In the 1990s, several SUNY campuses chose to raise their admissions standards by requiring higher SAT scores, while others opted to keep them unchanged. With respect to high school grades, all SUNY campuses consider applicants' grade-point averages in decisions, but among the total pool of applicants across the state system, those averages have remained fairly consistent over time.

Thus, by comparing graduation rates at SUNY campuses that raised the SAT admissions bar with those that didn't, we have a controlled experiment of sorts that can fairly conclusively tell us whether SAT scores were accurate predictors of whether a student would get a degree.
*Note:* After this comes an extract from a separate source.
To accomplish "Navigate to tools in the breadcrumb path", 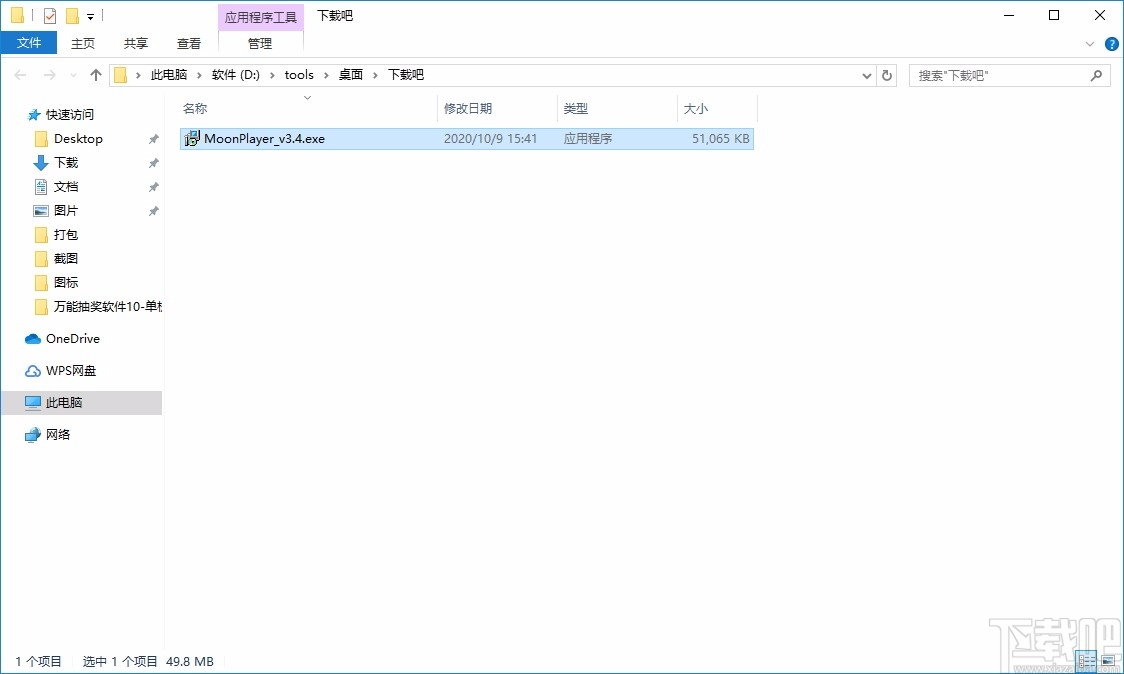I will (299, 74).
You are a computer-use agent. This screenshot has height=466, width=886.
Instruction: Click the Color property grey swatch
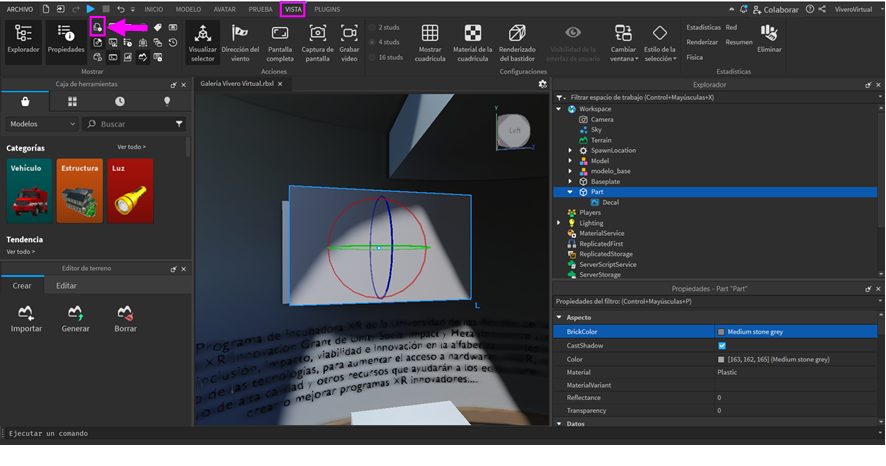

The short answer is: yes, they were. Consider the changes in admissions profiles and six-year graduation rates of the classes entering in 1997 and 2001 at SUNY's 16 baccalaureate institutions. Among this group, nine campuses raised the emphasis they put on the SAT after 1997. This group included two prestigious research universities (Buffalo and Stony Brook) and seven smaller, regional colleges (Brockport, Cortland, New Paltz, Old Westbury, Oneonta, Potsdam and Purchase).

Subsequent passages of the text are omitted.